SWAHILI (Wa-Swahili, i.e. coast people, from the Arabic sāhil, coast), a term commonly applied to the inhabitants of Zanzibar and of the opposite mainland between the parallels of 2° and 9° S., who speak the Ki-Swahili language. The Swahili are essentially a mixed people, the result of long crossing between the negroes of the coast and the Arabs, with an admixture of slave blood from nearly all the East African tribes. Among Swahili are found every shade of colour and every type of physique from the full-blooded negro to the pure Semite. Usually they are a powerfully built, handsome people, inclined to stoutness and with Semitic features. They number about a million. They figured largely in the history of African enterprise during the 19th century. The energy and intelligence derived from their Semitic blood have enabled them to take a leading part in the development of trade and the industries, as shown in the wide diffusion of their language, which, like the Hindustani in India and the Guarani in South America, has become the principal medium of intercommunication in a large area of Africa south of the equator. During his journey from the Indian Ocean to the Atlantic (1873-1874) Commander V. Lovett Cameron found that a knowledge of this language enabled him everywhere to dispense with the aid of an interpreter, as it was understood by one or more persons in all the tribes along the route. Owing to this circumstance the Swahili have been found invaluable assistants in every expedition from the eastern seaboard to the interior after they began to be employed by J. H. Speke and Richard Burton as porters and escorts in 1857. The language is somewhat archaic Bantu, much mixed with Arabic, while Indian, Persian and even English, Portuguese and German words have contributed to the vocabulary. Grammatical treatises on it have been published, and into it portions of the Bible have been translated by Bishop Steere. The Swahili are Mahommedans, but in disposition are genuine negroes. Christian missions among them have met with little success.
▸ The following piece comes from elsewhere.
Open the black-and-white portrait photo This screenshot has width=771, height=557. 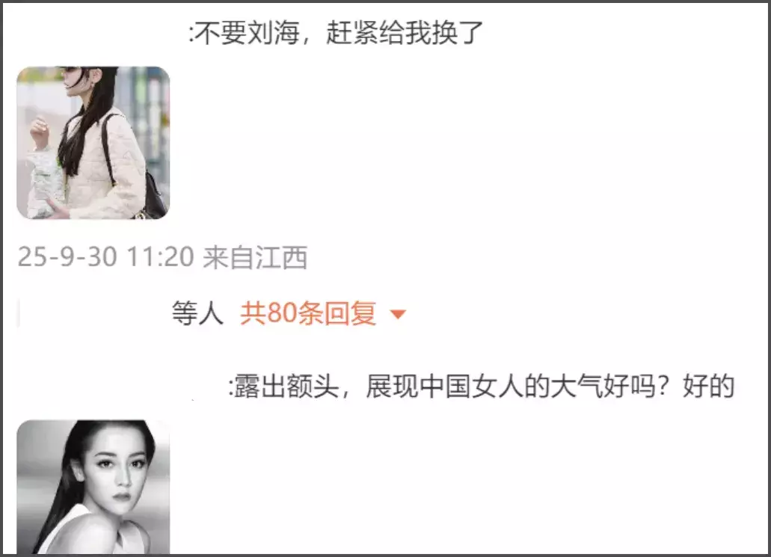point(93,486)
See Johann Ludwig Krapf, Dictionary of Swahili Language (London, 1882); Bishop Steere, Handbook of the Swahili Language (London, 1894); Collection of Swahili Folk-Tales (1869); A. C. Madan, English-Swahili Dictionary (Oxford, 1894); Delaunay, Grammaire Kiswahili (Paris, 1898). See also Bantu Languages.
- The language was first reduced to writing by the Arabs, who still use the Arabic character. But the European missionaries have replaced this by the Roman system, which is more suited for the transliteration of most African, and especially of the Bantu, tongues.